---- 正文部分

Python实现线性拟合及绘图的示例代码
作者:浩瀚地学
在数据处理和绘图中,我们通常会遇到直线或曲线的拟合问题,本文主要介绍了Python实现线性拟合及绘图的示例代码,具有一定的参考价值,感兴趣的可以了解一下
当时的数字地形实验,使用 matplotlib库绘制了一张图表表示不同地形类别在不同分辨率下的RMSE值,并分别拟合了一条趋势线。现在来看不足就是地形较多时,需要使用循环更好一点,不然太冗余了。
环境:Python 3.9
代码逻辑
导入所需库以及初步设置
# coding=gbk # -*- coding = utf-8 -*- import matplotlib.pyplot as plt import numpy as np plt.subplots_adjust(left=0.05, right=0.7, top=0.9, bottom=0.1) plt.rcParams['font.sans-serif'] = ['SimHei']
准备数据(这里仅展示部分)
resolutions = [50, 100, 150, 200, 250] plain = [0, 0, 1, 1, 1] hill = [2.645751311, 7.071067812, 10.44030651, 11.48912529, 14.4222051]
这里可以改为在Excel中读取,尤其是数据多的时候
分别绘制不同数据的趋势线
# 绘制平原趋势线 coefficients_plain = np.polyfit(resolutions, plain, 1) poly_plain = np.poly1d(coefficients_plain) plt.plot(resolutions, plain, '^', label="平原") plt.plot(resolutions, poly_plain(resolutions), label="平原趋势线") # 绘制丘陵趋势线 coefficients_hill = np.polyfit(resolutions, hill, 1) poly_hill = np.poly1d(coefficients_hill) plt.plot(resolutions, hill, '^', label="丘陵") plt.plot(resolutions, poly_hill(resolutions), label="丘陵趋势线")
使用np.polyfit函数拟合一阶多项式(直线),然后使用np.poly1d构造多项式对象。绘制原始数据点(用’^'标记)和对应的拟合趋势线。
计算指标
# 计算平原趋势线的r值和r方 residuals_plain = plain - poly_plain(resolutions) ss_residuals_plain = np.sum(residuals_plain**2) ss_total_plain = np.sum((plain - np.mean(plain))**2) r_squared_plain = 1 - (ss_residuals_plain / ss_total_plain) r_plain = np.sqrt(r_squared_plain) # 计算丘陵趋势线的r值和r方 residuals_hill = hill - poly_hill(resolutions) ss_residuals_hill = np.sum(residuals_hill**2) ss_total_hill = np.sum((hill - np.mean(hill))**2) r_squared_hill = 1 - (ss_residuals_hill / ss_total_hill) r_hill = np.sqrt(r_squared_hill)
计算得到r方和r值
绘图和打印指标
# 设置图例和标题
plt.legend()
plt.legend(loc='center left', bbox_to_anchor=(1.05, 0.5))
plt.title("地形趋势线")
# 设置坐标轴标题
new_ticks = np.arange(50, 251, 50)
plt.xticks(new_ticks)
plt.xlabel('分辨率(m)')
plt.ylabel('RMSE')
formula1 = "平原:{}".format(poly_plain)
plt.text(0.05, 0.95, formula1, transform=plt.gca().transAxes,
fontsize=10, verticalalignment='top')

--------

■ 待完成任务:
**A)** 根据关于Python线性拟合的正文回答：
(i) 文中使用的运行环境是哪个Python版本？
(ii) 拟合一阶多项式用的是哪个函数？
(iii) 横坐标轴的标题被设为什么？
**B)** 请输出记录中从含有“The height and”的那一行开始、一直到含有“coord(1485,191)”的那一行为止的各行，首尾两行都算在内，内容一字不改，图片不要放进答案。
这篇正文和后面的记录彼此没有关联。

---- 展示信息

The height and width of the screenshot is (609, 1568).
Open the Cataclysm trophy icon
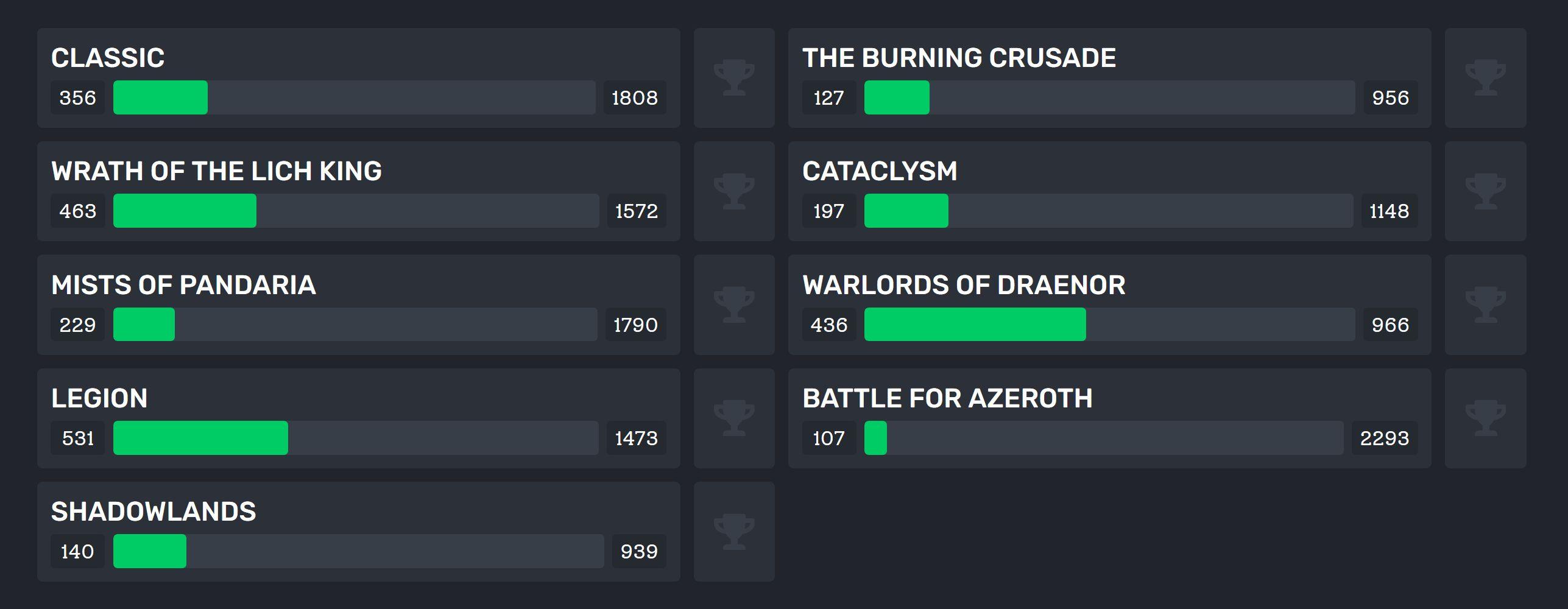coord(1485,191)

--------
---- 展示信息

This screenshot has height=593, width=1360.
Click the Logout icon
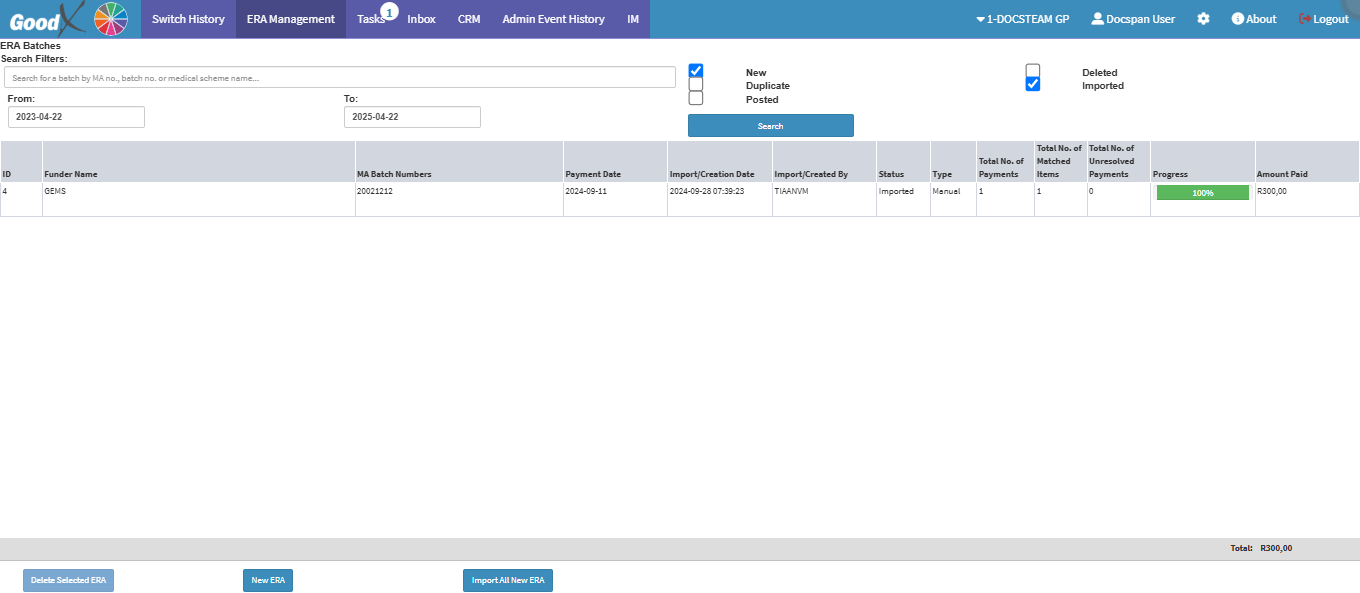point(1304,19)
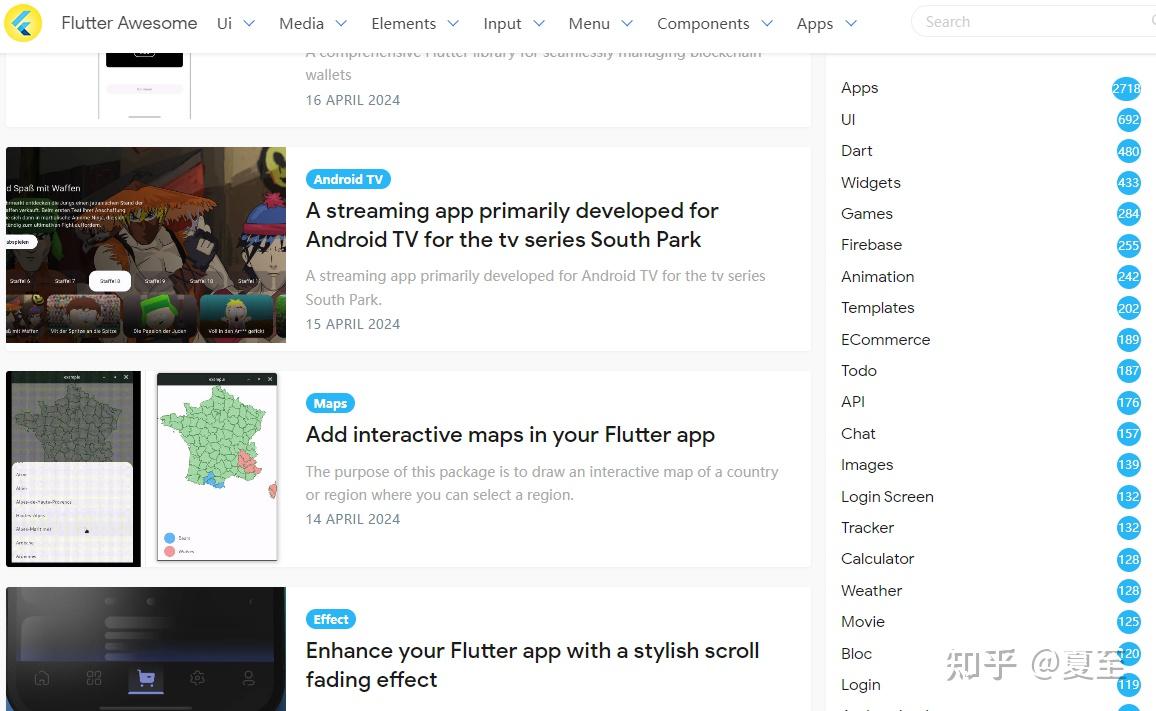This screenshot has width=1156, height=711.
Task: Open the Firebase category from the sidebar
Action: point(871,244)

--------

■ 参考答案:
**A)**
(i) Python 3.9
(ii) np.polyfit
(iii) 分辨率(m)

**B)**
The height and width of the screenshot is (609, 1568).
Open the Cataclysm trophy icon
coord(1485,191)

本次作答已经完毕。